● **The problem**
Convert the items from the line containing "Screen dimensions: 1288x943" through the line containing "Action: click(968, 149)" into a JSON list of strings, with one string per line and blank lines omitted. Include both of those lines and no others.

● **Data for the task**

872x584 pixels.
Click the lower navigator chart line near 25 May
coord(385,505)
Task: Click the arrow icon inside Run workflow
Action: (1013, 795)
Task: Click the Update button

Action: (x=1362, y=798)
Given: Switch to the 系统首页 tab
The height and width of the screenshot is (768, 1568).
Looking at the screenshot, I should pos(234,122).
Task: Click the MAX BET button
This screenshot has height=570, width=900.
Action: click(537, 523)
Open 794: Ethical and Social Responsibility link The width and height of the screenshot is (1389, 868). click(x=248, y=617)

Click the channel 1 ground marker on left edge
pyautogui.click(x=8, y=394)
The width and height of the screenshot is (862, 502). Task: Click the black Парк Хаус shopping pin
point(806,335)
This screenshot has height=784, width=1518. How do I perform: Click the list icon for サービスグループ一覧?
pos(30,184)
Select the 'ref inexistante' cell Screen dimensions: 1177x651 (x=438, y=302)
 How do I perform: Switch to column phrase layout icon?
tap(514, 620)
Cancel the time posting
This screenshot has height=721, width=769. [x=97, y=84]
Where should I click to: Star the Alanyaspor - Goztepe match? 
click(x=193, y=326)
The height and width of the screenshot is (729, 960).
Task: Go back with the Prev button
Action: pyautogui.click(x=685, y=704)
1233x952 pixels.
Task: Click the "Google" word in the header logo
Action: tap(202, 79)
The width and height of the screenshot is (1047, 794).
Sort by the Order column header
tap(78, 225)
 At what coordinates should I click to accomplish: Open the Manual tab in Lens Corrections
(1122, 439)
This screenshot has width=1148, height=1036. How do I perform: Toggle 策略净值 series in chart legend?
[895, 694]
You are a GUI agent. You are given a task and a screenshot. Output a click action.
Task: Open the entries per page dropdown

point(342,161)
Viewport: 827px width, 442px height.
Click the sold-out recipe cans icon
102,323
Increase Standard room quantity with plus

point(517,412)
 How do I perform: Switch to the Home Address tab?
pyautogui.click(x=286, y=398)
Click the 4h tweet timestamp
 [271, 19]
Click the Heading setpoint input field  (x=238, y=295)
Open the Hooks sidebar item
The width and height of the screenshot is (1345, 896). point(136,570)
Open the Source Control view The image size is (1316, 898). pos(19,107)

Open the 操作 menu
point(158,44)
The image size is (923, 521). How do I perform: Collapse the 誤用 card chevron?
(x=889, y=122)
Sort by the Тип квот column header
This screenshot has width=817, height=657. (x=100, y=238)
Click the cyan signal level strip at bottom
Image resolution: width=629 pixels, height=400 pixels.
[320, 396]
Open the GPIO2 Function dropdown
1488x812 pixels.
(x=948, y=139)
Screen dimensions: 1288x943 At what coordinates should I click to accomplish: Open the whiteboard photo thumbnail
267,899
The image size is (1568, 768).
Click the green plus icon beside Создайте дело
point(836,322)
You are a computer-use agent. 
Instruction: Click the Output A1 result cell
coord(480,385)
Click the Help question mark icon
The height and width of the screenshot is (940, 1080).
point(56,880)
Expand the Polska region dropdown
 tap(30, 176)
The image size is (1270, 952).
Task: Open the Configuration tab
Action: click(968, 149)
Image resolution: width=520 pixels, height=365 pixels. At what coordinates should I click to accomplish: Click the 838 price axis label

● **Solution below**
[
  "Screen dimensions: 1288x943 At what coordinates should I click to accomplish: Open the whiteboard photo thumbnail",
  "267,899",
  "The image size is (1568, 768).",
  "Click the green plus icon beside Создайте дело",
  "point(836,322)",
  "You are a computer-use agent. ",
  "Instruction: Click the Output A1 result cell",
  "coord(480,385)",
  "Click the Help question mark icon",
  "The height and width of the screenshot is (940, 1080).",
  "point(56,880)",
  "Expand the Polska region dropdown",
  " tap(30, 176)",
  "The image size is (1270, 952).",
  "Task: Open the Configuration tab",
  "Action: click(968, 149)"
]